[edit]
Ẹhugbo Ka! Advancing Machine Translation for the Low-Resource Ẹhugbo Language through Parallel Corpus Development
DLI 2025 Research Track, PMLR 302:1-9, 2026.
Abstract
Despite advancements in language technologies, there consistently seems to be an exclusion of low-resource African languages and their dialects like Ẹhugbo, a critically endangered variant of Igbo spoken by fewer than 150,000 people in Afikpo, Nigeria. This exclusion perpetuates social and linguistic inequities, leaving speakers of such dialects without access to digital tools that could preserve their language and culture.

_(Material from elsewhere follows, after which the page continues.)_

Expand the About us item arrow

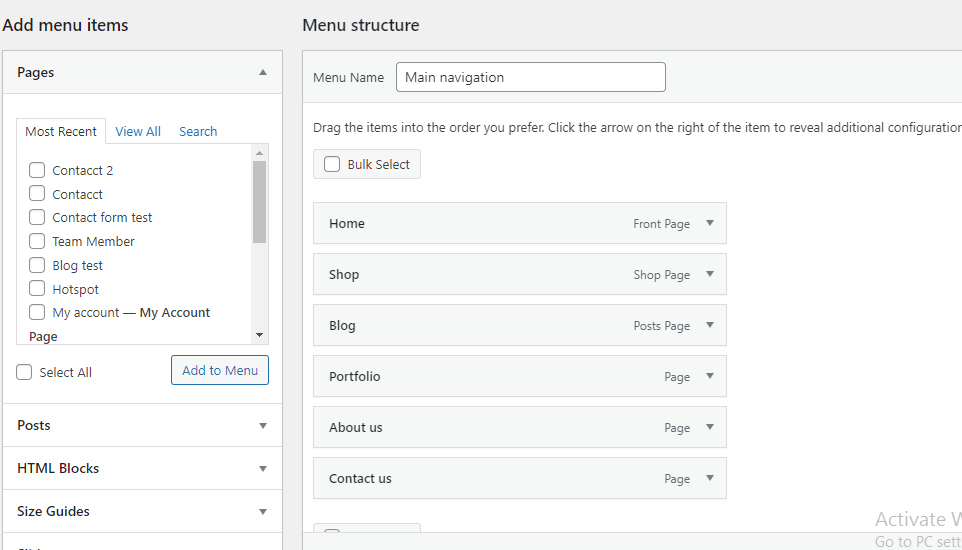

This paper presents Ẹhugbo Ka! (”Greetings Ẹhugbo!”) addresses this gap. We gathered and built the only publicly available parallel corpus, 1,021 Ẹhugbo-English sentences from the New Testament of the Bible, we evaluated and fine-tuned two state-of-the-art models, M2M100 (facebook/m2m100 418M) and NLLB (facebook/nllb-200-distilled-600M). Initial results were stark: M2M100 achieved a BLEU score of 1.2188, while NLLB scored only 0.0262. After fine-tuning, M2M100 improved to 16.1719, and NLLB achieved 20.4016, demonstrating the potential of adapting LLMs for low-resource languages. Our findings reveal both promise and challenges. While fine-tuning significantly improves performance, the lack of diverse datasets limits translation quality and reinforces the need for inclusive data collection practices. This work highlights the importance of community-driven approaches, as linguistic preservation cannot be achieved without the active involvement of native speakers.This project not only advances the field of low resource MT but also serves as a call to action for researchers and developers to prioritize linguistic diversity, ensuring that no language is left behind in the digital age. Keywords: multilingual low resource, resources for less-resourced languages, minoritized languages, less resourced languages, endangered languages, indigenous languages, corpus creation, multilingual corpora, evaluation, datasets for low resource languages, Igbo, Igbo language.